Data Preparation

LipiDetective works with two file formats: HDF5 for training and evaluation, and mzML for prediction on new spectra.

Supported Formats

HDF5 (Training & Evaluation)

HDF5 files store pre-processed tandem mass spectra under a single group /all_datasets/. Each spectrum is stored as a dataset (not a group) with a 2×N array where row 0 is m/z values and row 1 is intensities.

Metadata is stored as HDF5 attributes on each dataset:

Attribute

Type

Description

lipid_species

string

Lipid species name (empty string for unlabeled data)

adduct

string

Adduct type (e.g. [M+H]+)

precursor

float

Precursor m/z value

polarity

string

"pos" or "neg"

scan_index

int

Scan index from the source file

level

int

MS level (2 for MS/MS)

source

string

Source file name

Example HDF5 structure:

/all_datasets/
├── "PC 34:1 | pos | nist | 042"    # dataset: float64 array (2, N)
│   ├── attrs["lipid_species"] = "PC 34:1"
│   ├── attrs["adduct"] = "[M+H]+"
│   ├── attrs["precursor"] = 760.585
│   ├── attrs["polarity"] = "pos"
│   └── ...
├── "PE 36:2 | neg | nist | 117"
│   └── ...
└── ...

Use H5Dataset to load HDF5 files in your training pipeline:

class H5Dataset(config: dict[str, Any], dataset_names: list[str], lipid_librarian: LipidLibrary, file_path: str)[source]

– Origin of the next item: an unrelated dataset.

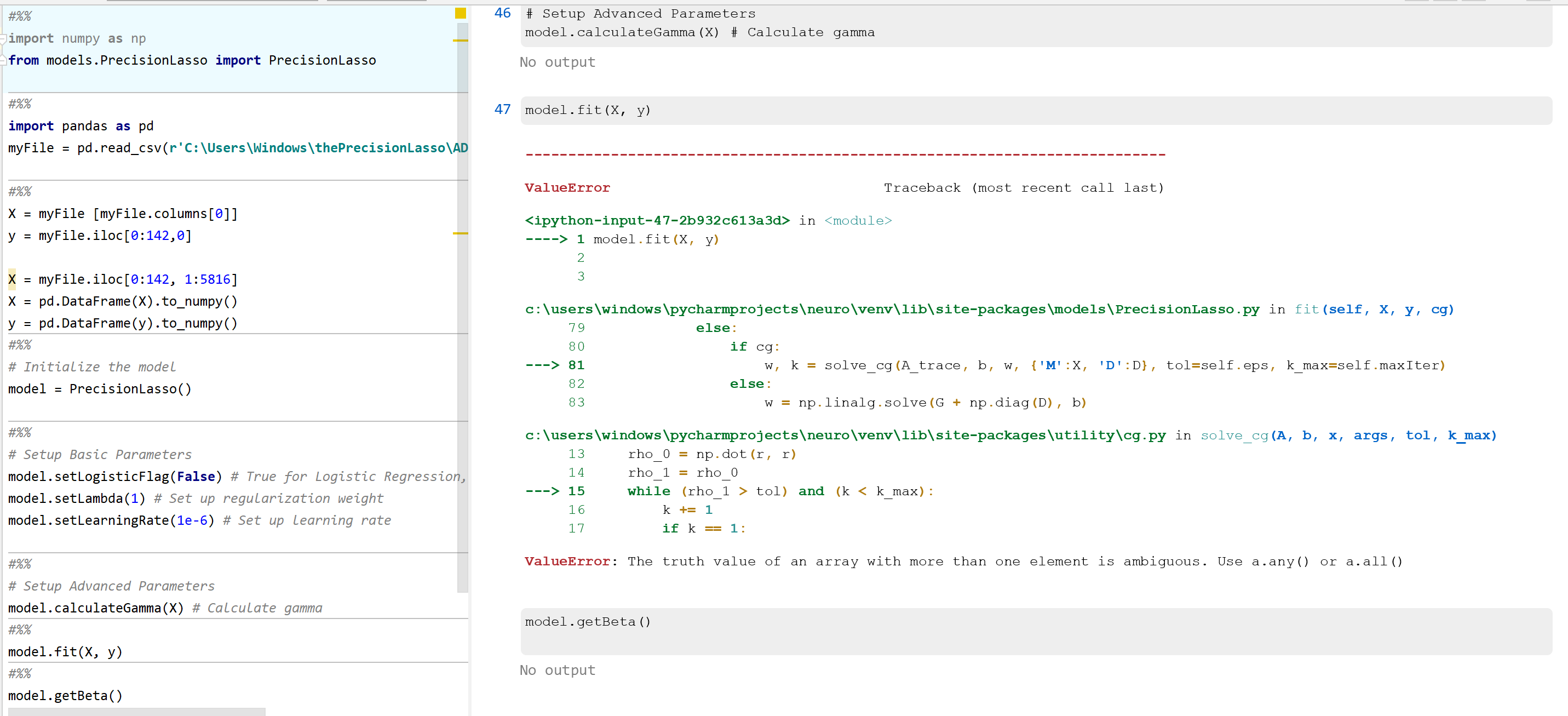Open the PrecisionLasso.py traceback file path
This screenshot has width=1568, height=716.
(x=892, y=310)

This class implements a custom PyTorch dataset. It handles reading in the training data from HDF5 files. It overrides the __getitem__ method to return the processed spectrum and its metadata for a sample at a given index.

file_path

The path to the HDF5 file

Type:

str

dataset_names

list of dataset names in the HDF5 file group “all_datasets”, used to access samples by index

Type:

list

dataset_len

An integer count of the samples in the HDF5 file

Type:

int

hdf5_file

the opened HDF5 file, set to None during initialization and set once first sample is requested

Type:

h5py.Dataset

config

Dictionary containing the information from the config.yaml file

Type:

dict

network_type

String of the network type specified in the config.yaml file

Type:

str

decimal_accuracy

Integer indicating the decimal accuracy to which the mass spectra should be binned

Type:

int

lipid_librarian

LipidLibrarian instance used for generating the label for a sample

Type:

LipidLibrary

get_n_highest_peaks(spectrum: ndarray, n_peaks: int) ndarray[source]

Processes the spectrum for a sample in the H5Dataset to prepare it as input for the model.

Parameters:
  • spectrum (np.ndarray) – the spectrum extracted from an HDF5 dataset containing m/z and intensity arrays

  • n_peaks (int) – maximum number of peaks to be fed into neural network

Returns:

the spectrum containing the number of peaks specified in n_peaks and sorted by descending intensity

Return type:

np.ndarray

bin_spectrum(spectrum: ndarray) ndarray[source]

Truncates the m/z values at the decimal position defined in the config.yaml and sums up the intensities.

Parameters:

spectrum (np.ndarray) – the m/z and intensity values of a dataset from the HDF5 file

Returns:

the binned spectrum ordered by intensity

Return type:

np.ndarray

mzML (Prediction)

For prediction, LipiDetective reads raw mzML files produced by mass spectrometry instruments. The PredictionDataset handles reading, filtering, and converting mzML spectra:

class PredictionDataset(file_path: str, config: dict[str, Any])[source]
process_input() list[dict[str, Any]][source]
process_mzml() list[dict[str, Any]][source]
process_json() list[dict[str, Any]][source]
get_n_highest_peaks(mz_array: ndarray, intensity_array: ndarray, precursor: float) Tensor[source]

Converting mzML to HDF5

To prepare mzML files for training, use the included conversion script:

$ python -m lipidetective.helpers.mzml_to_hdf5 \
    -i path/to/mzml_folder/ \
    -o path/to/output_folder/

This reads all mzML files in the input directory and produces a single HDF5 file suitable for training.

Spectrum Processing

During loading, spectra are processed as follows:

  1. Peak selection — The n_peaks highest-intensity peaks are retained (default: 30, set via input_embedding.n_peaks)

  2. m/z truncation — Peaks above max_mz are discarded (default: 1600, set via input_embedding.max_mz)

  3. Decimal rounding — m/z values are rounded to decimal_accuracy decimal places (default: 1)

These parameters are configured in the input_embedding section of the config file. See Configuration for details.